Of course, what’s a Phish show without a curveball so halfway through the band drops in “Time Turns Elastic,” one of the tunes Trey wrote with a lending hand from composer Don Hart and a song that would get 17 times over the next 18 months before disappearing from Phish sets completely. I really enjoy the studio version and I’m fine with the live versions but songs TTE and “Petrichor” tend to be treated with less love by Phish fans (remember the part about them being fickle?).
Their reward, then, is a strong close with “Free,” the Skynyrd cover “Ballad of Curtis Loew” bustout, and a strong “YEM” to close the set. By the time the boys close YEM with a typically-surreal 5-minute jam, it feels like I’ve heard the band fully shake loose the cobwebs and get their confidence back. That’s my projection, of course, and, as with most Phish shows, a hundred listeners will give you a hundred different opinions.

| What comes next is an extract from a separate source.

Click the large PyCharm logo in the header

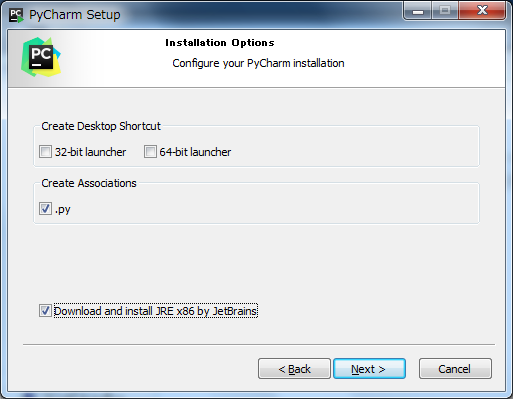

The three-song encore consists of all straight-forward, rock’n’roll songs with the Zeppelin cover “Good Times, Bad Times,” sandwiched between “Cavern” and “Tweeprise,” a trio of uptempo, feel-good bangers to send the crowd home happy. And despite all the flubs (Trey even starts “Tweeprise” in the wrong key before switching up), it’s hard not feel happy about the results.
While there’s not a stand-out jam here that people still talk about (though, as I pointed out earlier, there would be in just a few days time), it’s still a great milestone that’s worthy of acknowledging. A band making a celebrated return (again) at a storied baseball stadium that itself was seeing happier days (until it didn’t).
The biggest impact playing in Fenway probably had? Besides the sound issues I mentioned up top, I wonder if it added nerves. I know this is probably a shock but I’ve never been in a popular and successful rock band nor have I been a professional baseball player but I imagine both find comfort in the familiar: playing at your home stadium is preferable to the road like playing in a familiar amphitheater you’ve played 10 times over the years is preferable than playing in a stadium that’s not a traditional music venue.
Throw in the fact that it was the start of their first full tour since the reunion and, yeah, I can see Phish being a bit intimidated and even a little in awe when they took the stage.